UAE is now among a handful of countries that have produced and flown on their own aviation biofuel, which emits at least 50 percent less carbon dioxide than fossil fuel over its lifecycle.
"In collaboration with our key partners, our goal is to support and help drive the commercialization of sustainable aviation fuel in Abu Dhabi, the region and also globally," said Etihad Airways President and CEO James Hogan. "We have made some important first steps in this process and our continued focus will be to develop further initiatives such as this which will facilitate the availability of sustainable aviation biofuels for Etihad Airways in the coming years."
Boeing and Etihad Airways also are among the founding partners of the Sustainable Bioenergy Research Consortium, hosted by the Masdar Institute in Abu Dhabi. The consortium has been researching and developing salt-tolerant plants that would be raw material for the same refining processes used to produce renewable fuel for the Etihad Airways flight.
The flight and BIOjet Abu Dhabi announcement kicked off Abu Dhabi Sustainability Week and the World Future Energy Summit. These activities and Masdar Institute's aviation biofuel research are aligned with the Abu Dhabi Economic Vision 2030, which seeks to develop sustainable energy sources to diversify the UAE economy and increase workforce opportunities for Emiratis.
"With further commitment and investment, the UAE, a global leader in commercial aviation, is well-positioned to lead efforts to make our industry more sustainable," said Jeffrey Johnson, president, Boeing Middle East. "Boeing works with partners around the world to advance sustainable biofuel development and sees great opportunity for BIOjet Abu Dhabi to have a positive impact in the UAE and globally."

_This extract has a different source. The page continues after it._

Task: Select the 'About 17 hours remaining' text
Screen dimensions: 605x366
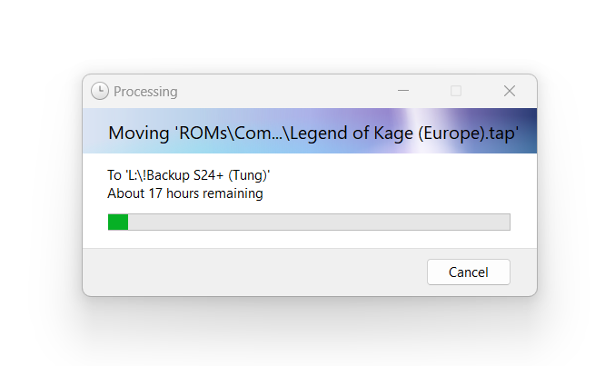Action: (185, 193)
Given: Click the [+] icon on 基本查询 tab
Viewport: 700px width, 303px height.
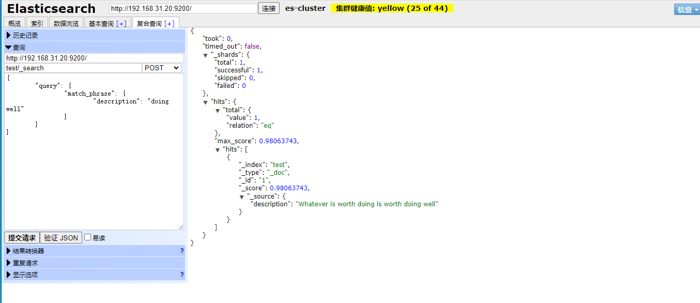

Boeing regularly collaborates with airlines, research institutions, governments and other stakeholders to develop sustainable biofuel supply chains around the world, including the United States, Middle East, China, Brazil, Europe and Australia.
On the opposite end of the spectrum, last month Delta Air Lines joined oil industry trade groups to fight the U.S. biofuel mandate requiring refiners to meet an annual biofuel quota either through production or through the purchase of credits. Through its refinery unit, Monroe Energy, Delta filed a lawsuit in the U.S. Court of Appeals for the District of Columbia Circuit that challenges the EPA’s 2013 renewable fuel requirements.
In other biofuel news, a transportation fuel technology commercialization company called Blue Sun Energy recently implemented its enzymatic biodiesel processing technology at its 30 million gallon per year biodiesel production facility in St. Joseph, Missouri, making it the most advanced in the world. Blue Sun claims to have fully commercialized the enzymatic process technology, which will give it a clear competitive advantage in the biodiesel market. The process at the St. Joe refinery produces high-quality biodiesel, which is further improved by the state-of-the-art distillation system installed last year at the refinery.